= What you will do =
A. On what date does the severance agreement set the end of the Executive's employment with the Company?
B. From the severance agreement, extract verbatim everything from "2. Consideration Provided" down to "a separate payment.".

= Provided text =
— BEGIN —

Exhibit 10.15
EXECUTIVE SEVERANCE AGREEMENT
By this Executive Severance Agreement (hereinafter “Agreement”), APi Group, Inc. (the “Company”) and Julius Chepey, inclusive of his heirs, executors, administrators, successors, and assigns (collectively referred to herein as the “Executive”) (collectively, the “Parties”), agree as follows:
1. Separation Date. The Executive’s employment with the Company will end effective February 15, 2021 (the “Separation Date”).
2. Consideration Provided by the Company. In consideration of Executive’s execution of this Agreement, the Company will provide Executive with the following consideration:
a. Severance Payment. The Company agrees to issue the Executive a severance payment (the “Severance Payment”) in the amount of $300,000.00, less applicable withholdings and deductions. The Severance Payment will be paid over 24 installments issued on the Company’s regular, twice-monthly payroll dates over a 12-month period (“Payout Period”). The first Installment will be issued on the Company’s first regular payroll date following the expiration of the 15-day revocation period provided at Section 9, provided Executive does not exercise the right to revoke thereunder. For purposes of Section 409A of the Internal Revenue Code, each Installment issued under this Agreement shall be treated as a separate payment.

— END —

= Provided material =
— BEGIN —

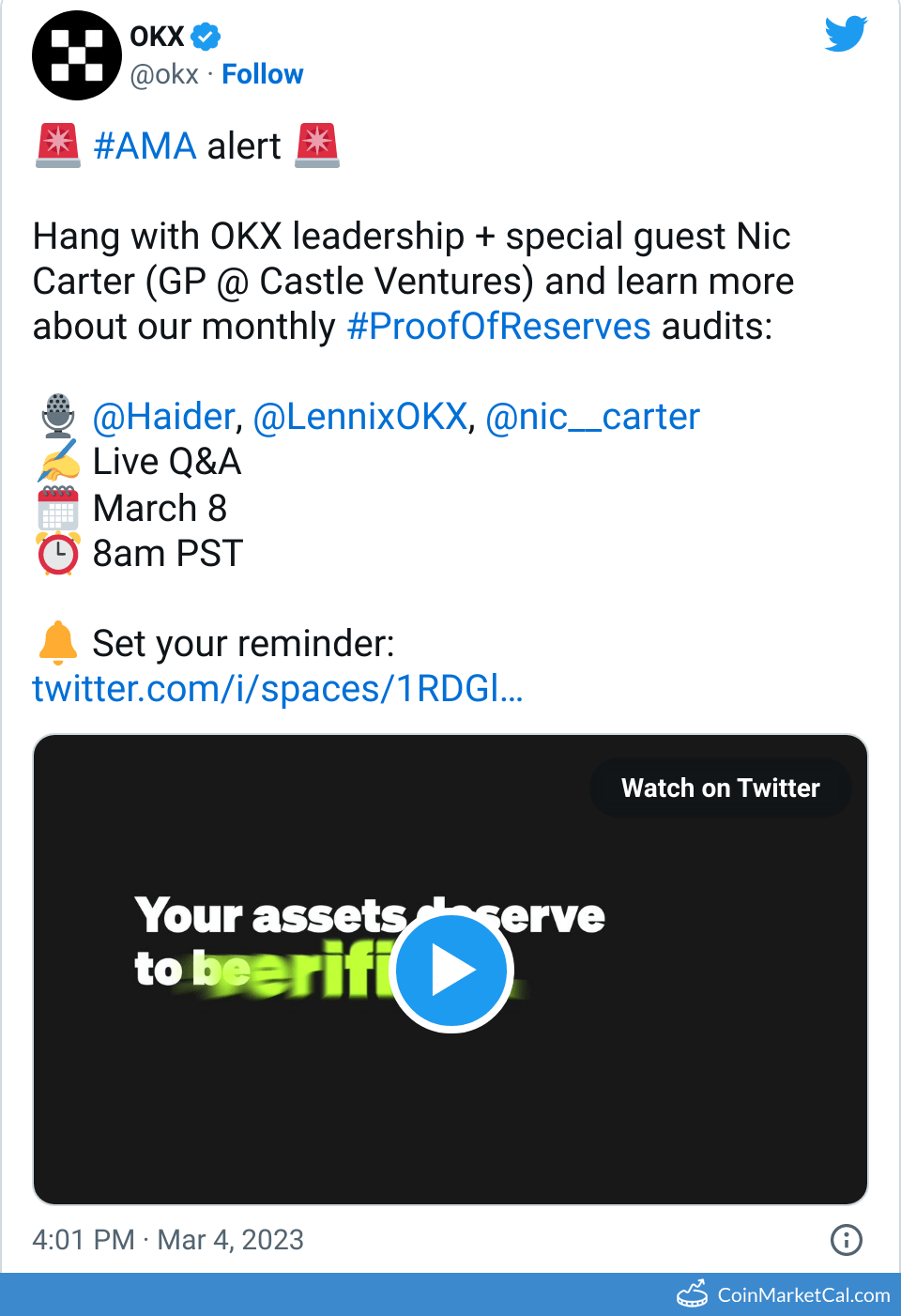Click the alarm clock emoji icon
Screen dimensions: 901x1316
(58, 554)

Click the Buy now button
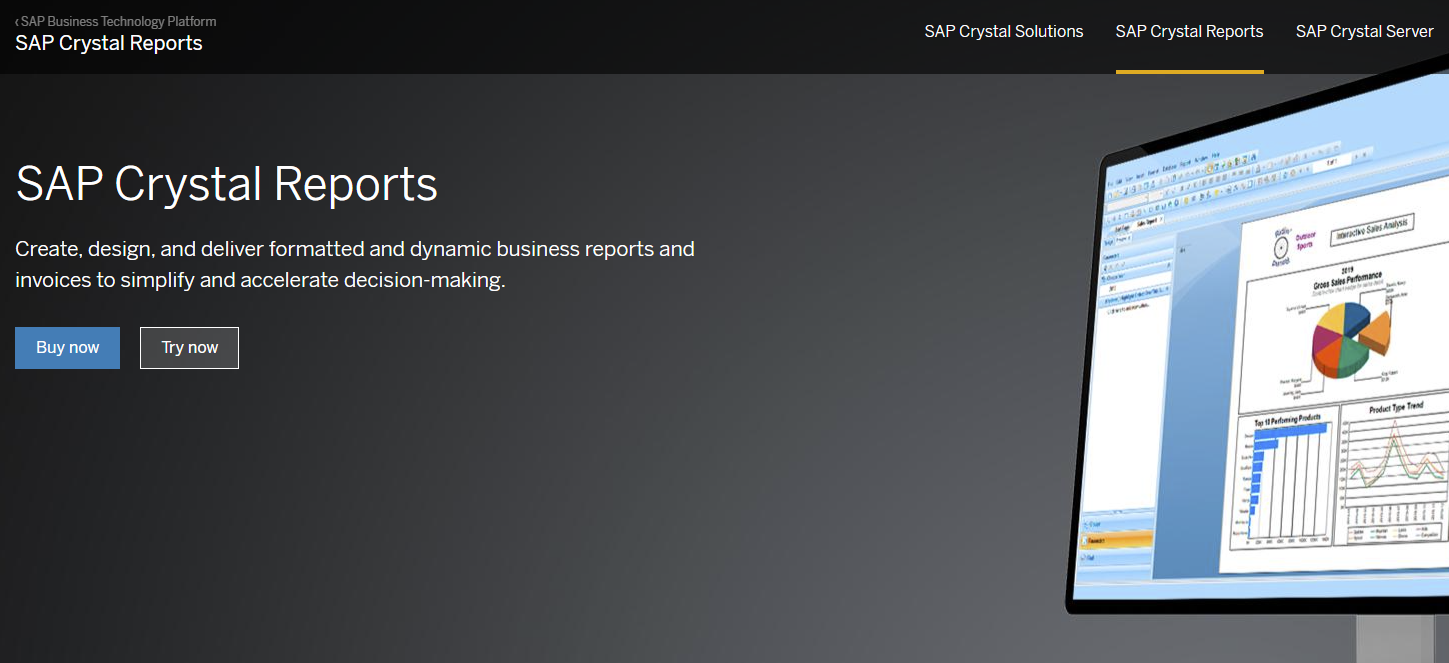tap(67, 347)
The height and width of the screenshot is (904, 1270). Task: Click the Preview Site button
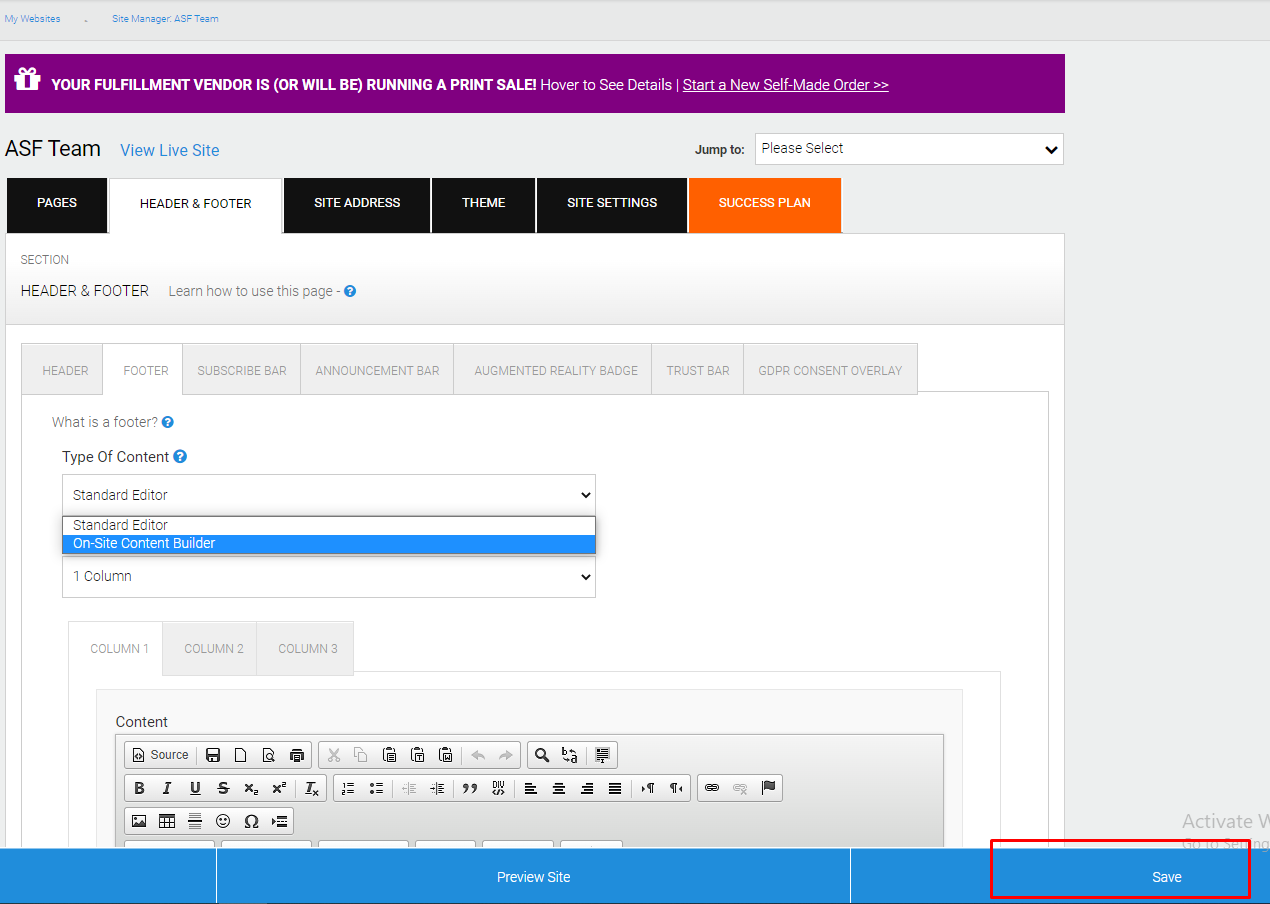tap(533, 877)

— END —

= Complete answers =
A. February 15, 2021

B.
2. Consideration Provided by the Company. In consideration of Executive’s execution of this Agreement, the Company will provide Executive with the following consideration:
a. Severance Payment. The Company agrees to issue the Executive a severance payment (the “Severance Payment”) in the amount of $300,000.00, less applicable withholdings and deductions. The Severance Payment will be paid over 24 installments issued on the Company’s regular, twice-monthly payroll dates over a 12-month period (“Payout Period”). The first Installment will be issued on the Company’s first regular payroll date following the expiration of the 15-day revocation period provided at Section 9, provided Executive does not exercise the right to revoke thereunder. For purposes of Section 409A of the Internal Revenue Code, each Installment issued under this Agreement shall be treated as a separate payment.